Release date : 2020-09-09
The necessary steps for improving Russian-built helicopters support
Currently Russian or Soviet-built helicopters represent approximately 15% of the global helicopter fleet. Moreover, the manufacturers are ambitious about strengthening their global presence and strive to raise this number to 20% until 2020. Therefore, the need to invest into the development of the infrastructure necessary for the aftermarket support of the products used outside the region of origin is on the top of the priority list. However, the success of the endeavour depends on many factors and overcoming certain challenges may prove to be rather difficult.
The primary issue concerning the aftermarket support of the Russian-built aircraft is the fact that despite the global popularity their main operating area is still largely limited to the region of production. For example, regardless of the fact that Russia is the main manufacturer of one of the most popular helicopters in history – the Mi-8/17 – only 2 800 of more than 12 000 of these helicopters that have been produced are operated outside of the region. Nonetheless, the number of orders for this type of rotorcraft is still constantly rising: India alone is expected to receive 80 Mi-17V-5s until 2014. Therefore, as the popularity of the Soviet/Russian origin products in the emerging markets remains considerably high, the demand for respective aircraft spares is steadily rising.

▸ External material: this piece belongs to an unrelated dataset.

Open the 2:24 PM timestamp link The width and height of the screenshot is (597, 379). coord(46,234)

“For some time now the aftermarket network for the Russian-built aircraft outside the CIS has been recognized as an issue that has to be dealt with properly. Of course, the main area of distribution of these aircraft is limited to the territory of Russia and the CIS. However, there are considerably large fleets of Russian aircraft in Asia, the Middle-East, Africa and South America. For example, Africa has as many as 600 Mi-8/17s and Ka-32s in its rotorcraft fleet and there are approximately 300 Russian-built rotary-wing aircraft in India,” says Zilvinas Sadauskas, the CEO of Locatory.com. “Despite the fact that these numbers may seem small compared to the fleet of such aircraft operated within Russia, these helicopters still have to be properly maintained and this calls for organizing the necessary infrastructure in the entire region. Everything from MRO facilities to spare parts support needs to be taken into account.”

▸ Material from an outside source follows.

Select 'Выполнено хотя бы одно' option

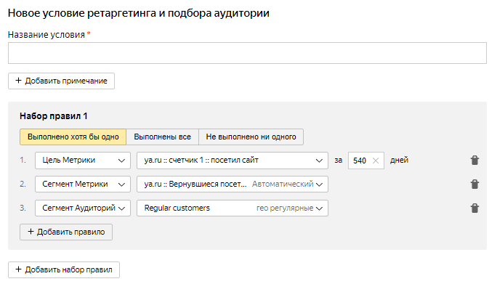point(73,137)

For some time now the aftermarket network for the Russian-built aircraft outside the CIS has been recognized as an issue that has to be dealt with properly
The importance of developing a structured maintenance system is indisputable. However, this is not possible without proper communication between an operator and a provider. Communication is absolutely necessary because if a manufacturer or an MRO provider lacks the necessary data on the operators’ fleet condition it cannot properly forecast and plan the maintenance activity. Moreover, as the sole manufacturer of Russian rotorcraft, Russian Helicopters, has begun working on the restructuring of its aftermarket support, the first thing that has been noticed was the necessity of establishing local MRO centres, so the rotorcraft wouldn’t have to be sent to Russia for maintenance. Finally, one more issue that has to be solved is the language barrier, as operators need to have access to native-language support.

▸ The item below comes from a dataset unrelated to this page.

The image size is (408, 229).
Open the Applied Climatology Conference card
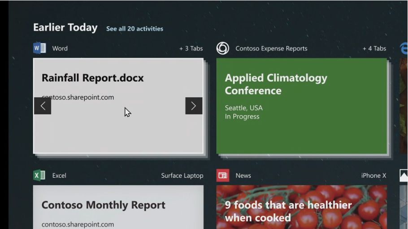[x=302, y=106]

“For the Russian manufacturers, the development of comprehensive aftermarket support outside the CIS will require considerable efforts, but it is a step that simply has to be taken. As challenging as some of the accompanying actions may seem, they are still manageable. For instance, (and this is a thing all of the manufacturers know) it may be more effective to certify a local MRO provider than to establish a completely new facility,” shares the CEO of Locatory.com “As for the stable flow of spare parts, which is always necessary in case of any emergency situation, centralized pools of spare parts have become more and more recognized as an effective solution. Moreover, various e-procurement systems may not only solve the issue with spare parts, but also help to get around the language barrier, as the teams working on such projects are usually international and multilingual.”